Loans will not be expensive, nor will you have to pay more EMI: RBI changed the interest rates for the 5th consecutive time, kept the repo rate at 6.5%.
RBI Governor Shaktikanta Das informed on Friday about the decisions taken in the Monetary Policy Committee (MPC) meeting going on since December 6, which is being held every two months. Reserve Bank of India Governor Shaktikanta Das held a meeting and informed about the decisions. In this decision, RBI said that the interest rates will not be changed for the 5th consecutive time, hence the interest rates have been kept the same at 6.5% i.e. the loans will not become expensive. EMI will also not increase, tell me that last
RBI had increased the rates by 0.25% to 6.5% in February 2023.
Earlier in the financial year, the repo rate was increased 6 times by 2.50%.
There are six members in this MPC meeting of RBI. It houses both external and RBI officials.
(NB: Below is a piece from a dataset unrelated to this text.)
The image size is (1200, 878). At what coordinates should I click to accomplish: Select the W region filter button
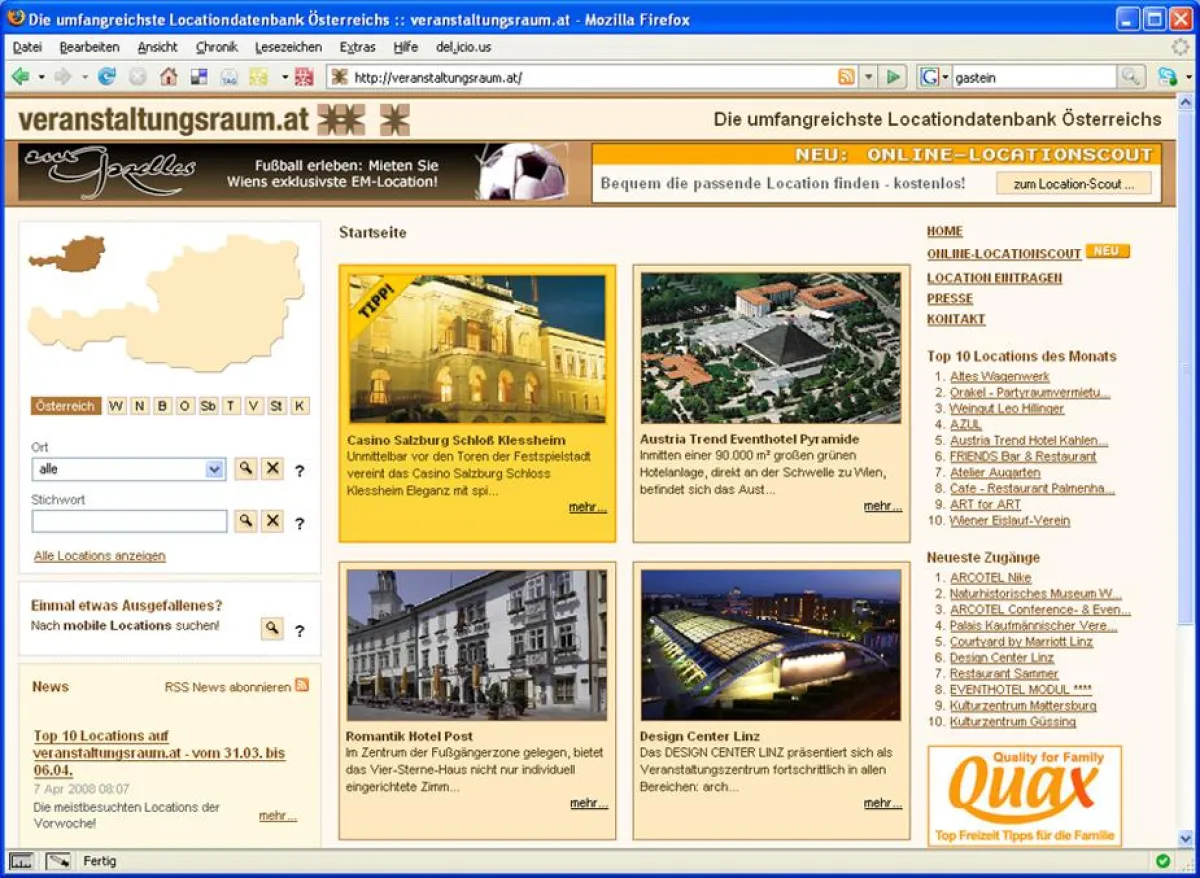click(117, 406)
When the economy goes through a bad phase, there is a need to increase the money flow, in this way the RBI reduces the repo rate on which its commercial banks give loans at lower rates and in this way the money flow increases as in the Corona period. are done. During this period, there was a decrease in demand due to stagnation of economic activity, hence RBI increased the money flow in the economy by reducing interest rates.
Connection between repo rate and EMI.
Repo rate is the rate at which banks get loans from RBI and when the repo rate increases, taking loans becomes expensive.
When RBI reduces the repo rate, the bank reduces the interest rates.
RBI released inflation and GDP estimates.
Real GDP growth estimate in FY24 has been raised to 7% from 6.5%.
RBI kept the retail inflation estimate at 5.40% in FY24.
3 decisions of the Monetary Policy Committee.
RBI in India continues to work on creating some new cloud facilities to strengthen data security and privacy for the financial sector.
RBI has decided to increase the UPI transaction limit for hospital and education related payments from Rs 1 lakh per transaction to Rs 5 lakh.
RBI has also prepared the regulatory framework regarding loan products, web aggregation, along with this it has decided to establish a fintech depository, due to which more transparency has been maintained in giving digital loans.
Retail inflation at 6.83%.
Prices of vegetables decreased in October, due to which retail inflation came down to 4.87% in October. This was the lowest level of retail inflation in 5 months. Earlier in September it was 5.02% and inflation of food items was less than 6.62%. It has come down to 6.61%.
Wholesale inflation rate at 0.52%.
In the month of October, India's wholesale inflation rate came down to -0.52% due to decline in food items, before this in September the wholesale inflation was -0.26% but in August it remained at -0.52%. This was the seventh consecutive month that wholesale inflation remained below zero.
Inflation is affected.
Inflation is directly related to purchasing power. For example, if the inflation rate is 7%, then the value of Rs 100 earned will be only Rs 93. Therefore it is said that investment should always be done keeping in mind the true inflation otherwise the value of your money will reduce.